Revenues at Renishaw, the global precision manufacturing company based in Gloucestershire, were up four per cent to March 31 at £407.4 million, the company has said in its latest trading update.
The company announced last month that it was putting itself up for sale following a decision by its founders, Sir David McMurtry and John Deer, Executive Chairman and Non-Executive Deputy Chairman, to dispose of their very substantial shareholdings in the company they founded 1973.
In its latest trading update, the company said that it continued to see good momentum in its business and with a strong order book it anticipates that revenue for the full year will be between £540 million and £570 million, and adjusted profit before tax will be between £105 million and £125 million. These ranges are unchanged from the trading update released 26 March 2021.
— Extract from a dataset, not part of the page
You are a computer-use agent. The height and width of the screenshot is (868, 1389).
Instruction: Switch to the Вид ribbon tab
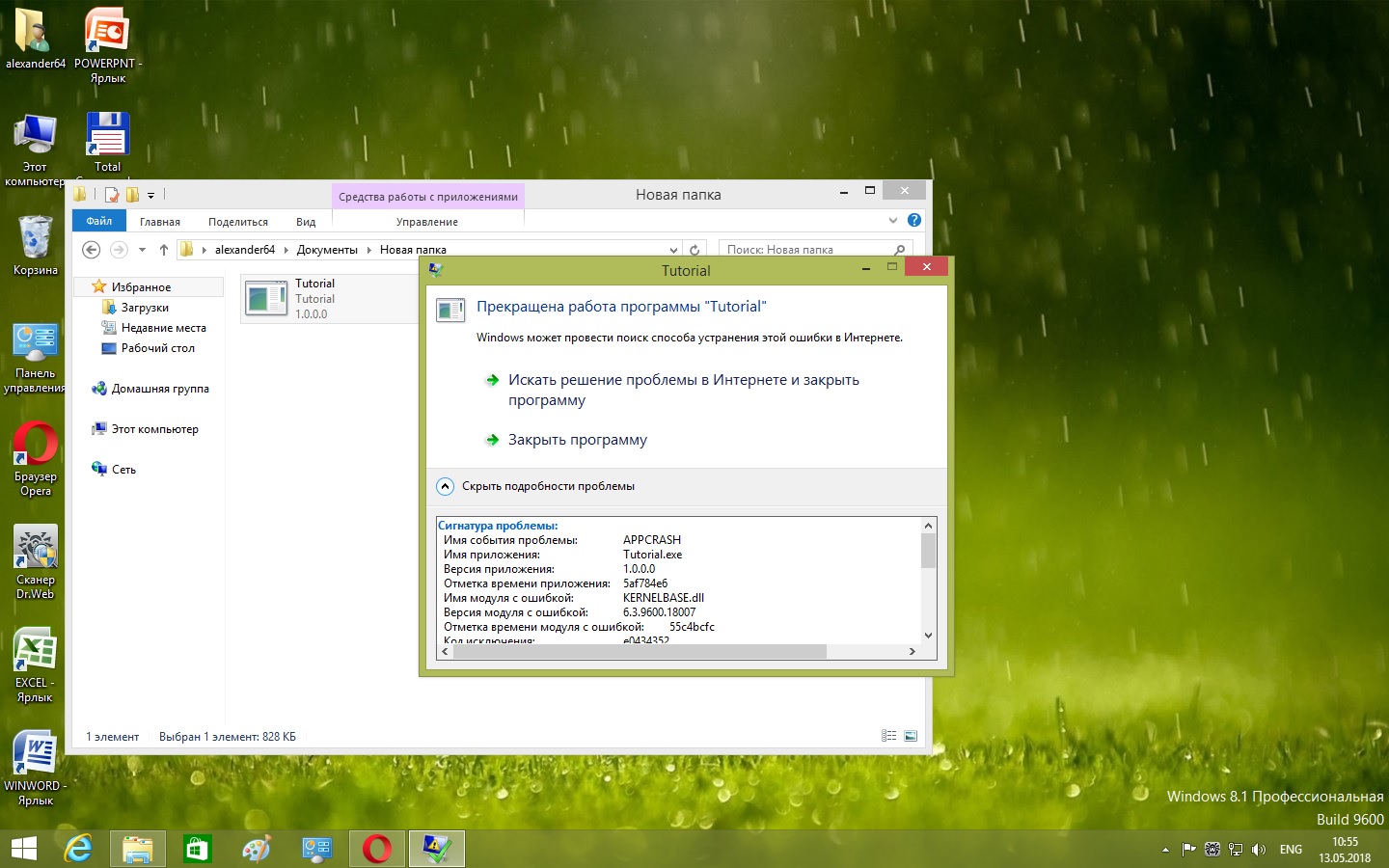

Revenue in its metrology business for the first nine months was £379 million, up from £365.9 million last year, with growth for many of its metrology products. This growth was most notable in its machine tool product line and optical and laser encoder product lines, driven by continuing strong demand in the semiconductor capital equipment and consumer electronics markets. Revenue from its healthcare business for the first nine months was also up, at £28.4 million, compared with £24 million last year.
Since its foundation in 1973, Renishaw has grown into one of the world’s leading engineering and scientific technology companies, with expertise in precision measurement and healthcare. At the heart of everything is the company’s culture of innovation and a fundamental belief that success comes from patented and innovative products and processes, high quality manufacturing, and the ability to provide local customer support in all its markets around the globe. This has resulted in a long-term track record of strong operational and financial performance.
When Renishaw announced it was up for sale, Sir David McMurtry, Executive Chairman of Renishaw, and John Deer, Non-Executive Deputy Chairman, said: “We are both grateful for our continued good health, however we recognise that neither of us is getting any younger. Now finding ourselves in our 80s, our thoughts have increasingly turned to considering the future of our shareholdings in the company and how we can actively contribute to securing the future success of the business."
The Board is hoping to find a buyer who will respect the unique heritage and culture of the business, its commitment to the local communities in which its operations are based, and who will enable the company to continue to prosper in the long-term.